Composted organic material and using cover crops give farmers all the nitrogen they need to builds soil fertility. Soil biology is the way God set things up in nature. Chemical inputs are harmful to the soil microbiology. Farmers, you included, CAN keep throwing NPK around, treating soil like dirt, and continue to have increases pressure from pests,diseases and watch your costs go up. Doesn't matter how the synthetic nitrogen is made, it's still depletes the soil. Depleted soil isn't sustainable.

By the way what is your definition of Sustainability?

Obviously you didn't watch the video or just can't understand the relationship to natural closed loop systems.

By the way what is your definition of Sustainability? And how did you like the video?
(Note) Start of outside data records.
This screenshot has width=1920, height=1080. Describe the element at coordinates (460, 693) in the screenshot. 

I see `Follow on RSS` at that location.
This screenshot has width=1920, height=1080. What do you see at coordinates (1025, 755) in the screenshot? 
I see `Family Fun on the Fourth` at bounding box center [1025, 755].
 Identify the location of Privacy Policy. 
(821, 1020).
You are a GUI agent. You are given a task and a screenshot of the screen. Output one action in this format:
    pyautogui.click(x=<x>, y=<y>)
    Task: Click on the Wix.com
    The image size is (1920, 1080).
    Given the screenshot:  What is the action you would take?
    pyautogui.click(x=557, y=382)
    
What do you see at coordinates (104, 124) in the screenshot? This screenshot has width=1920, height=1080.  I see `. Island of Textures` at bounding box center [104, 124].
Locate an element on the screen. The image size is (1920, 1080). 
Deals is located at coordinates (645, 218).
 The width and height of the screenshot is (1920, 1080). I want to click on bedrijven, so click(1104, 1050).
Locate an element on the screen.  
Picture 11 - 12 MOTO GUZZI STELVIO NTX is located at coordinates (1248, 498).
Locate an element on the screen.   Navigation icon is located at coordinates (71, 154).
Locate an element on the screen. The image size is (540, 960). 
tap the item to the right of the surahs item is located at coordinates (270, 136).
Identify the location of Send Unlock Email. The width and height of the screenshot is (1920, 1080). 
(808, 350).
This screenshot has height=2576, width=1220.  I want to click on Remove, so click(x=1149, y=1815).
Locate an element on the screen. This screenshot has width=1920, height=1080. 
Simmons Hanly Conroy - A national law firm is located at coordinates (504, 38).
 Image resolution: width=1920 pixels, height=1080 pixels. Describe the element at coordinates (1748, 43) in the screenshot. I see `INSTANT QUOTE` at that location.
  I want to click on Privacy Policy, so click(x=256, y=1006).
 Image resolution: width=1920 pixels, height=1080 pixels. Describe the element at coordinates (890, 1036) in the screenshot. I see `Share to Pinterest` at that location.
I liked the video a lot. I'm aware of all the points, but, I don't agree with all of them. The main emphasis in the movie is on healthy soils, conserving water and effective usage of nitrogen. We grow tomatoes hydroponically, so soil building is not an issue. We get 140 inches of rain and we generate our own electricity from the river. So, water is not an issue. I advocate making nitrogen from the curtailed-thrown away- electricity and run that through water to get the nitrogen. That is similar to how nature makes nitrogen--lightning. If it is made from geothermal then there is no CO2 climate change issues either. We were nationally and internationally recognized for our banana operations. We space the lines apart and mow the centers. This prevents soil erosion and acts as a fertilizer trap. We plan to mulch the invasive trees on our stream banks and use that to build up the soil for specific crop production. We rotate the bananas every so many years. We will rotate with something that kills nematodes. We are experimenting with aqua culture as a way to produce protein. The main cost drivers are oxygenation and fish food. We can use gravity or electricity from our hydro to provide the oxygen. Fish food is a challenge. But, what if we did not have to make pellets? Tilapia are vegetarians. What if we could just mow something and catch it and feed the fish? Of course the fish waste would go to grow something. We have a Korean natural farming tenant on our land and we are hoping we can learn and adopt whatever works. We like to copy successful techniques from everywhere. We try not to lock ourselves into a particular mode of operation. Sustainability? The procedure needs to be socially, environmentally and economically sustainable. We were a triple bottom line company before they wrote a book about it.